Don’t Make it About Identity

The day I started calling myself an atheist, I was reading The God Delusion during Rosh Hashanah services (sorry Rabbi Goldberg!) when I was about 14 years old. At the time I was calling myself a pantheist, but when Dawkins dismissed the notion as “sexed-up atheism”, I felt I could no longer bother with it either. But there was a final hurdle. I shuffled through the seats over to my father, sitting in a different row, and tapped him on the shoulder to get his attention. When he looked up, I whispered fearfully, “Babbo, am I allowed to be Jewish if I’m an atheist?” With a smile he said something like, “Well, my reconstructionist synagogue never cared.” (Point of reference: He’d never told me he was an atheist before this).

What a relief! I could breathe easy again, knowing that a crucial identity was salvageable even as another crumbled. It was this which allowed me to immediately start identifying as an atheist. It would have been much harder, and perhaps harder even just to allow myself not to believe in God, had I been told otherwise.

Identity is very hard and uncomfortable to change, so we avoid that change whenever possible, even if it means maintaining a position that another part of us might know is wrong. This is where we get phenomena like cognitive dissonance and denial and confirmation bias; we’ll do seemingly anything to not have to totally reconfigure ourselves. Arguments about identity, then, become very unproductive very quickly. So if we want someone to change their mind,  we shouldn’t make the argument about identity at all, if we don’t have to. If you’re arguing about tax rates, don’t make it about Democrat vs. Republican. If you’re arguing about the Affordable Care Act’s exemptions for churches, don’t frame it as religious vs. nonreligious. All you’re asking for is their brain’s Identity Protection Racket to kick into high gear and end the conversation.

This goes double when you’re “on the same side”, both vying for the title of True Type, like True Christian or True Rationalist. When that happens, the conversation has stopped being about the issue at hand and started to be about the ability of the people involved to protect their emotional investment and their sense of self. That’s terribly unproductive and also overly harsh, for everyone. Stick to the argument at hand, and don’t let it become  the Battle of the Identities.

(And by the way, this all goes triple when the title you’re fighting for is Good Person. That’s the kind of identity we’ll protect at all costs. Threatening that (by trying to get someone to admit that they’re racist or sexist, for instance) usually gets you a lot of trouble. Whenever possible, stick to the facts and the specific argument.)

In fact, what this very cool study suggests is that, far from challenging an identity, we should affirm the relevant identity of the person we’re arguing with. In a sense, try to see them as they see themselves. Make sure they know you see them as what they identify with, and make sure that they know that the debate is not about whether they have a right to that identity. How?
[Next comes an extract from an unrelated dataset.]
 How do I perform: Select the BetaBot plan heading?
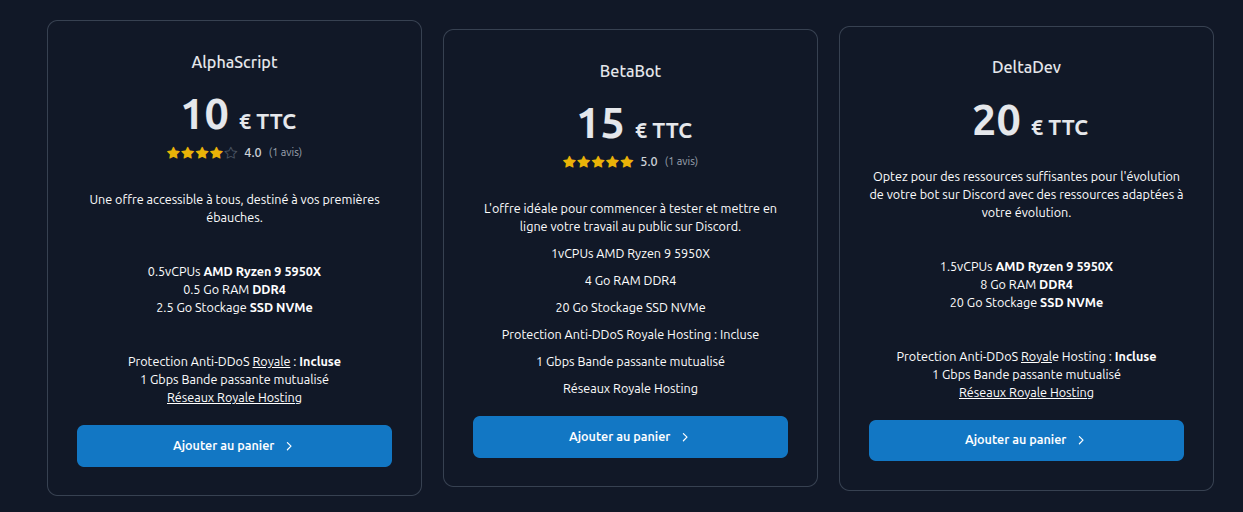[x=630, y=71]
  • You could emphasize the importance of their identity to the debate: “As a Christian, don’t you think you should support helping to universalize healthcare?”
  • You could separate the issue in question from their identity: “Just because you’re a liberal doesn’t mean you can’t like the fiscal cliff deal.”
  • You could even bring in salient figures that match their identity that agreed with you on a position: “Freidrich Hayek, a libertarian (classical liberal) thinker, supported a minimum wage for everyone, possibly paid for by the government.”

He also supported cool mustaches and hair gel, apparently.
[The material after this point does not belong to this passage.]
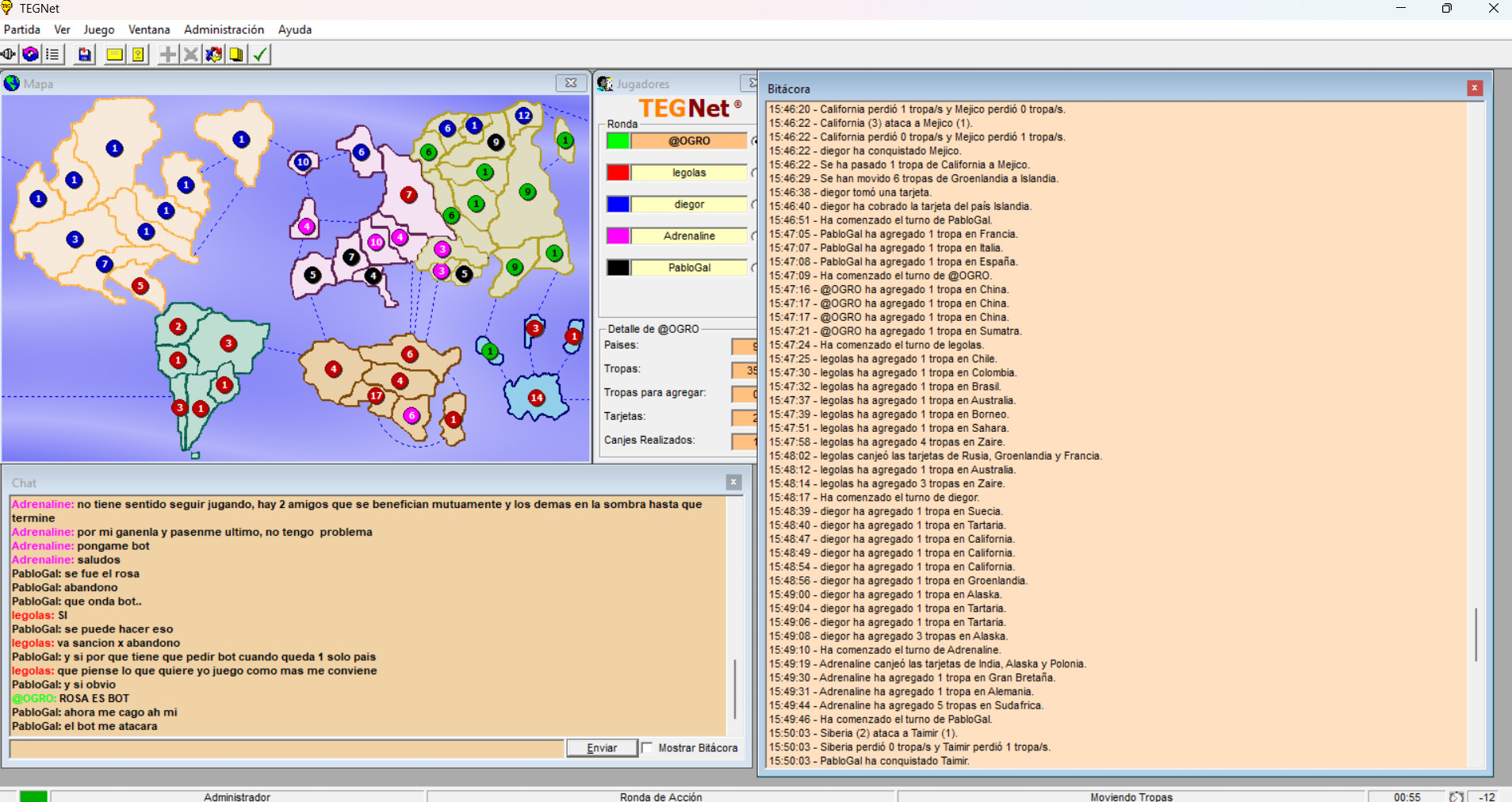Click the colored circular arrows toolbar icon

(x=213, y=55)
These approaches make the argument not about whether or not their identity is correct, but only about whether their position is correct. That’s not only important to the productiveness of the argument, but also to how we’re treating our opponent. After all, our identities are very important to us. Challenging them makes a discussion personal and tense in a way they often don’t need to be. Asking people to think of themselves differently is a tall and difficult order, and it should be treated as such. It isn’t the kind of thing to do thoughtlessly, in the context of a debate that’s about something else.
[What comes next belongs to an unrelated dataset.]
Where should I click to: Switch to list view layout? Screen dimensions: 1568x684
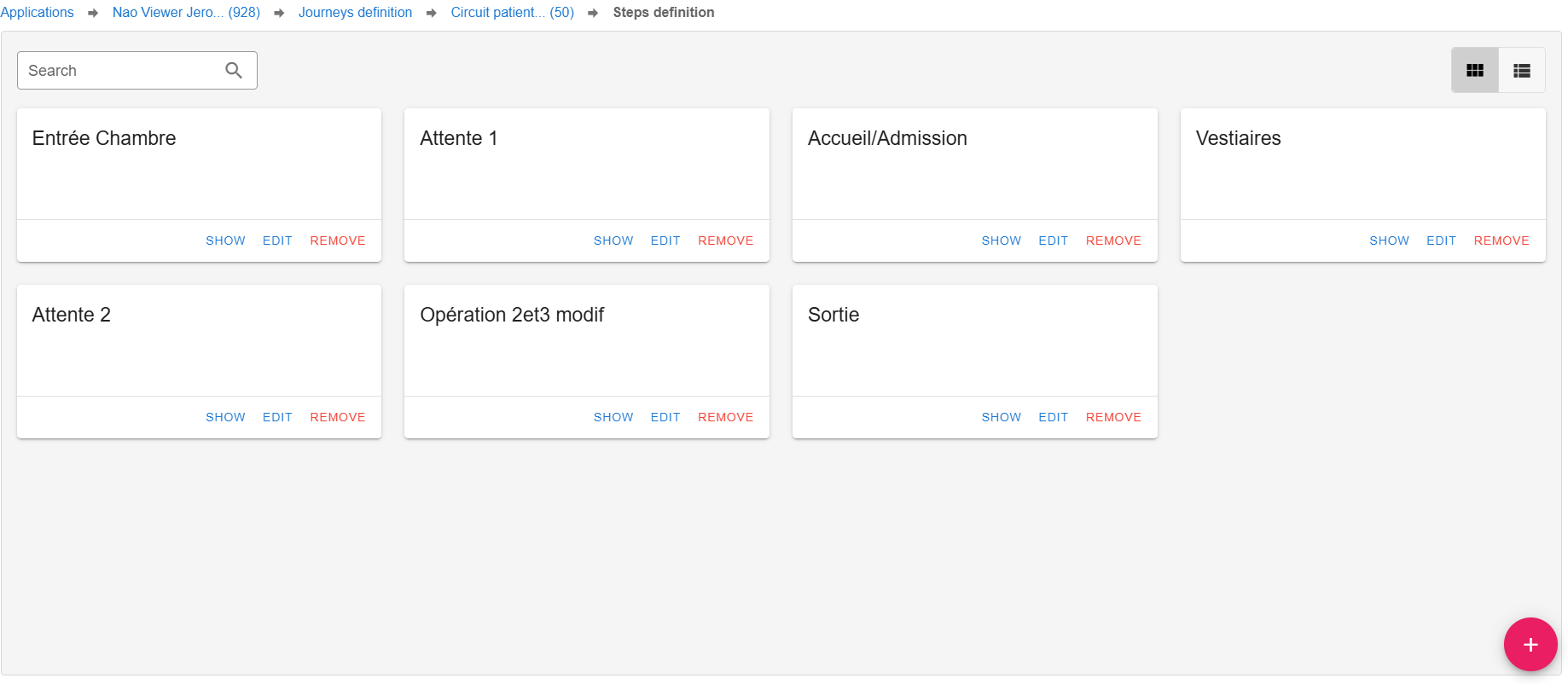[1522, 71]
When we remove the debate from the identity question, we get a much easier and less emotionally fraught issue, which is much more likely to result in a changed mind. That’s what my father accidentally did for me by assuring me that I could remain a Jew. He made me feel like my core was remaining strong and the god issue was just tinkering, which made it easier to change my mind on that question. And even if no minds are changed, the discussion is much more likely to be a productive one, since no one is forced to feel like they have to defend their own identities.